L’homme sourit, puis appuie sur un étage. Elle aurait dû le prédire, les gens séduisants passent rarement inaperçus ; on les repère même de loin. Pour rire ou pas, l’homme lui demande s’il devrait pousser sa chance auprès de la belle rousse et suggérer un petit café pour acquittement. Il a l’air gentil, trop pour une nana aussi casse-bonbon que Cheryl.
« Oui, si vous êtes maso. Elle mord. »C’est plus histoire de plaisanter, comme c’est toujours le cas quand on dit ça. Sauf qu’avec la donne actuelle, ce genre de formulation sonne plus comme un avertissement. Les portes de l’ascenseur s’ouvrent à l’étage de l’homme qui sort sur un « bonne journée » balbutié.

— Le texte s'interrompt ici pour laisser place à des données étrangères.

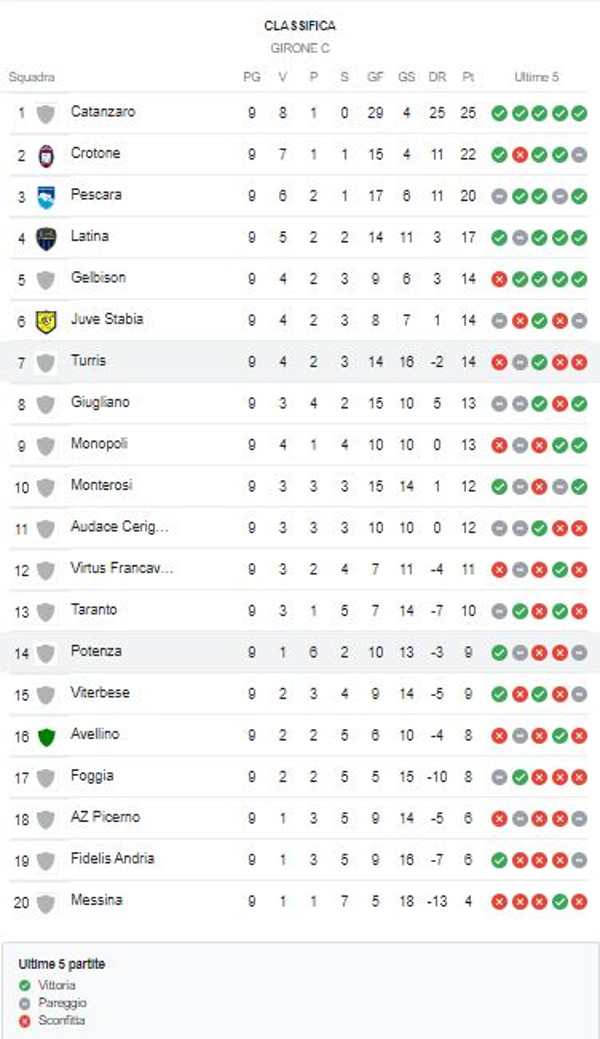Open the Monopoli team page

« Attendez, je ne voulais pas insinuer que c’en est une, de… »Mais déjà les portes se referment. Saara frappe l’arrière de son crâne contre la paroi. Un peu trop énergiquement, ça lui fait mal. Mais elle le mérite ! Ne vient-elle pas de déclencher des rumeurs sur des mœurs louches de la part de Cheryl ? Elle ne sait pas trop ce que l’homme a cru comprendre. Que sa voisine est une créature surnaturelle ou alors qu’elle exerce comme dominatrice…
*
Elle va me tuer*
Seulement, si l’histoire arrive aux oreilles de Cheryl. Mais il y a de bonnes chances que jamais le voisin ne pipera mot.
Sur cet espoir, Saara sort de l’ascenseur. Devant la porte de Cheryl, elle souffle un bon coup. Toutefois, sa mauvaise conscience ne s’évacue pas pour autant. Elle va devoir faire avec. Presque en bouclier, elle tient le cadre devant elle, puis appuie sur la sonnette avec un sourire crispé.
« Bonjour Cheryl, ça v-… »La fin est noyée dans les paroles de la rousse, manifestement dépitée. Si la blonde se retient de répliquer que le désagrément est partagé, elle le pense très fort. La visite faillit alors tourner court. D’ailleurs, si elle était venue les mains vides, on lui aurait assurément claqué la porte au nez.
*
Dire que je culpabilisais pour la réputation de cette pimbêche, elle se charge toute seule de chasser les gens*
Elle soupire. Comment lui donner la carte, alors que ses mains sont occupées à tenir le cadre ? Et puis c’est quoi ce respect pour une œuvre d’art, lui demander de dévoiler une toile sur un palier de porte, au milieu d’un couloir ?!
« Je connais tes connaissances limitées en amabilité. Si je n’espère pas que tu me proposes à boire, mais le minimum d’hospitalité serait tout de même de me laisser entrer. Au moins le temps de déballer ce que ton père te fait apporter. »Aucune crainte qu’elle s’éternise plus que nécessaire. Visiblement, Cheryl s’est mise en grand frais. Attend-elle une visite spéciale ? Ou s’est-elle apprêtée pour sortir ? C’est curieux si un événement clinquant se tienne à cette heure du matin.